According to the Climate Psychology Alliance, these “climate-conscious” therapists are “professionally trained psychotherapists who recognize that the climate crisis is both a global threat to all life on Earth and a deeply personal threat to the mental and physical health of each individual, family, and community on the planet—to their sense of safety, meaning, and purpose.”
Their goal is to “use their unique psychotherapeutic skills to address the multiple psychological crises resulting from increasing destabilization of the Earth system.”
Young people vulnerable to “climate anxiety”
“There's a sense of intergenerational injustice,” says Liz Van Susteren, a psychiatrist in Washington, D.C. “Many young people feel worthless, betrayed and abandoned.”
This feeling of betrayal and abandonment comes despite the fact that people are far less likely to die from weather-related events today than at any time in recorded history.
Young people are particularly vulnerable to this “climate anxiety”: they are bombarded with climate propaganda from an early age, told that their futures are at risk if they do not stop using fossil fuels.

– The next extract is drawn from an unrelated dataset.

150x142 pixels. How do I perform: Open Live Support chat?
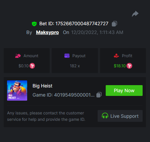(120, 116)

A 2021 Lancet study found that among young people aged 16-25 in 10 countries — Australia, Brazil, Finland, France, India, Nigeria, Philippines, Portugal, the UK and the US — “59% are very or extremely worried about climate change, and 84% are at least moderately worried.” Respondents said they felt “sad, anxious, angry, helpless, powerless and guilty.”

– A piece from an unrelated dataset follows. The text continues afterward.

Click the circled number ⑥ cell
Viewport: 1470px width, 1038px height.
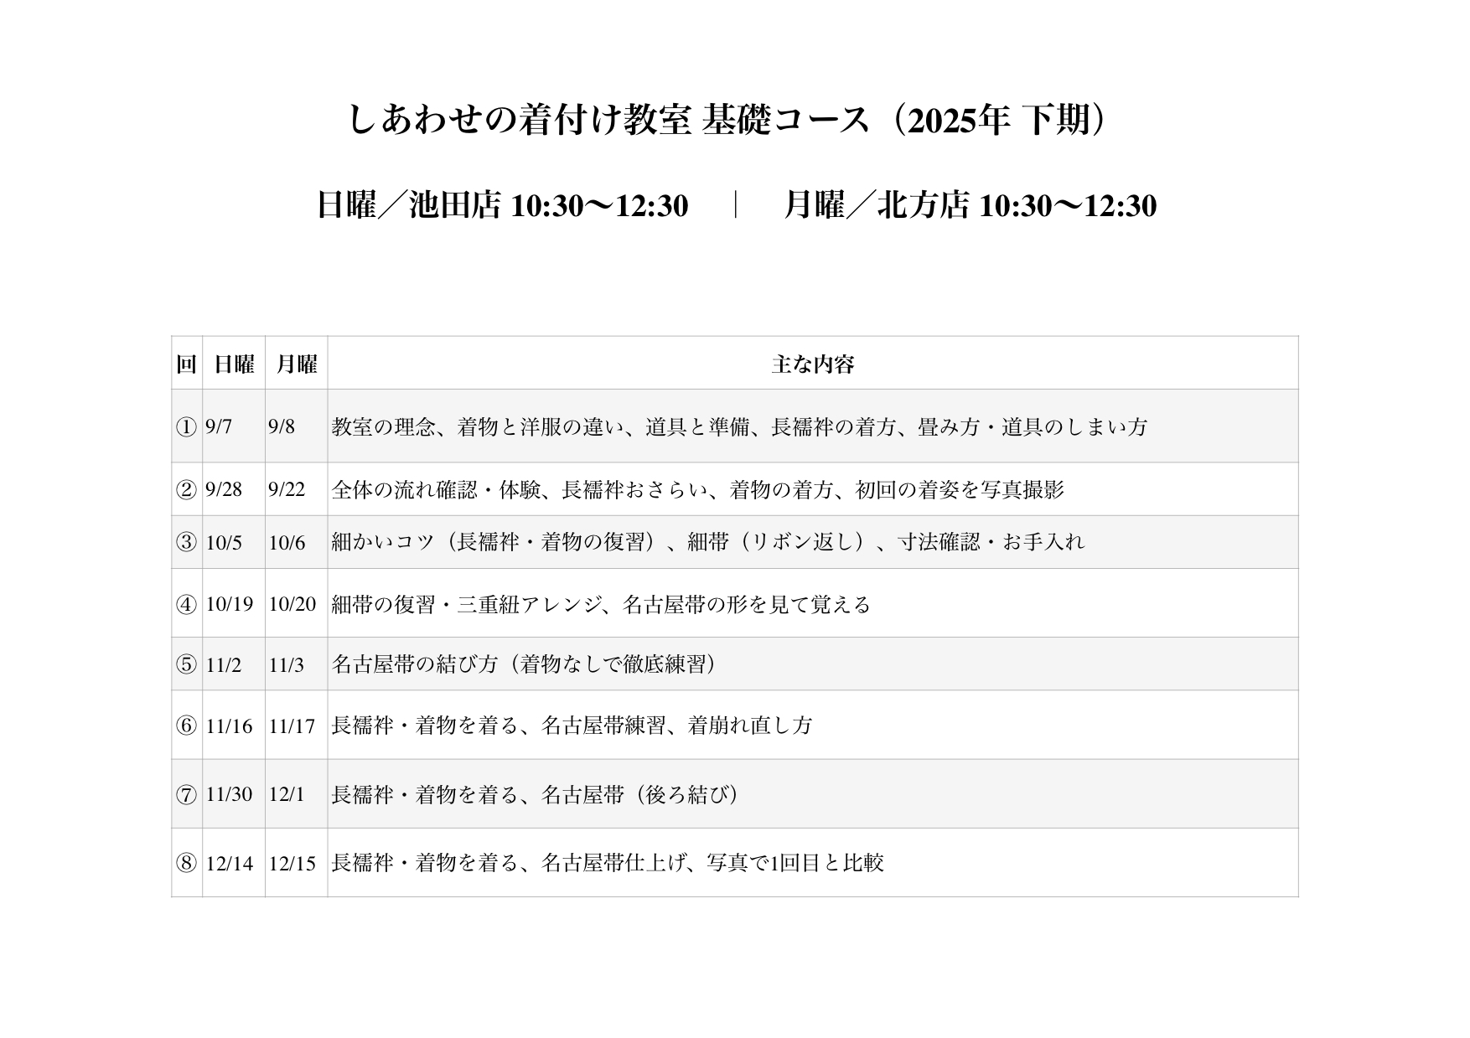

Some have likened media portrayals of climate change and the doom that surrounds it to a form of child abuse.
“Telling children they have no future is certainly abusive,” Linnea Luken of the Heartland Institute told Just the News.
Media that drives the story
A biased media 24/7 is fuelling climate anxiety among young people. “Even 50 years ago, you wouldn't have known what the weather was like in Thailand today, you wouldn't have known if there was a typhoon in India,” Lueken explained.

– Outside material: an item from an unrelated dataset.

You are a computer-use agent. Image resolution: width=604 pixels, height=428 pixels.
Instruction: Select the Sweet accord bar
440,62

The sense of hopelessness that pervades young people today is common, with Sweden's Greta Thunberg being a prime example.
“I think this is the first generation that has been taught their whole life that the Earth is coming to an end at some point in their lifetime, that civilization is going to collapse, that their food supply is going to be destroyed,” geologist Dr. Matt Wielicki told Just the News. “We've really manipulated their sense of the future, and that's a shame, because it really takes away their hopes and ambitions.”
The media and ambitious climate fanatics only fuel the frenzy, discounting any news or information that contradicts the climate emergency narrative.
Still, there is recognition among bright thinking people that much of the information being circulated by the media and climate change fanatics is nonsense, much to the dismay of Democratic presidential candidate Kamala Harris, who barely mentioned climate change in her acceptance speech at the Democratic National Convention on Thursday. Politicians like Harris (or at least those in her inner circle) know that the issue doesn't resonate with voters.
If climate change is an existential threat, shouldn’t we give it more time?
Yet there is a sense of panic among some young people. Despite all evidence to the contrary, young people today feel that their future is bleak and filled with natural disasters.